Franzen’s first two novels owed much to Don DeLillo and Thomas Pynchon, whose reticulating, conspiracy-laden plots often come at the expense of character. But The Corrections, which won the National Book Award, put character at the center with a close focus, in the form of interwoven novellas, on the unhappy Lambert family. And if every unhappy family is unhappy in its own way, the Lamberts’ squabbles and grievances nonetheless resonated with a vast readership. (Part of the uncomfortable pleasure that comes from reading Franzen is the recognition of his characters’ worst traits in oneself.)

“When your first two novels haven’t found much of an audience, it makes sense to stop and try to figure out who might read a literary novel nowadays, and why they might be doing it,” Franzen told The Paris Review. “I was a skinny, scared kid trying to write a big novel. The mask I donned was that of a rhetorically airtight, extremely smart, extremely knowledgeable middle-aged writer. To write about what was really going on in me with respect to my parents, with respect to my wife, with respect to my sense of self, with respect to my masculinity—there was just no way I could bring that to the surface.” In The Corrections, and even to a fuller extent in Freedom, which chronicles the sad dissolution of a marriage, Franzen manages to present these experiences—not directly, but, “[l]ike with papier-mâché, strip after strip, molding ever more lifelike features, in order to perform the otherwise unperformable personal drama.”

A LARGE, GLOBAL AUDIENCE IS A RARE THING for a literary writer. For most, devoting one’s life to writing means years of hardship, as it did for Franzen. “When people ask me, ‘should I pursue this as a career?’ I feel it’s my responsibility to be maximally discouraging,” he says. “It’s such a long shot to make a sustainable living writing fiction.”
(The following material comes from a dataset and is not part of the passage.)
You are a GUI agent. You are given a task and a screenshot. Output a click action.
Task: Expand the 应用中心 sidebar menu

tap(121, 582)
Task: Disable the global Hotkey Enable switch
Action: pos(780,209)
His students recall his advice slightly differently. Franzen was never explicitly discouraging, says Lawton-Trask. “He was the first person who talked to me about my work as work, not practice—he presumed I wanted to write as well as published authors and talked to me as if I could.” But he never sugarcoated the struggles of a writing life, either. On the last day of class, Lawton-Trask recalls, he brought in a box of mementos, including a quarterly statement showing a very small amount from his publisher and a hardback copy of his second novel that he’d found in a remainder bin.

It’s a point Franzen illustrated again in the 1996 essay  “Scavenging,” in which one of his former students makes a cameo:

“Not long ago, one of my former undergraduate workshop students came to visit, and I took him on a walk in my neighborhood. Jeff is a skilled, ambitious young person, gaga over Pynchon’s critique of technology and capitalism, and teetering between pursuing a Ph.D. in English and trying his hand at fiction. On our walk, as I was ranting at him, telling him that fiction is about refuge, not about social change, we passed a delicious trash pile. There was a paint and plaster-spattered wooden chair with a broken seat, and I found a scrap of two-by-four to knock the bigger clumps of plaster off. It was grubby work. Jeff said: ‘This is what my life will be like if I write fiction?’”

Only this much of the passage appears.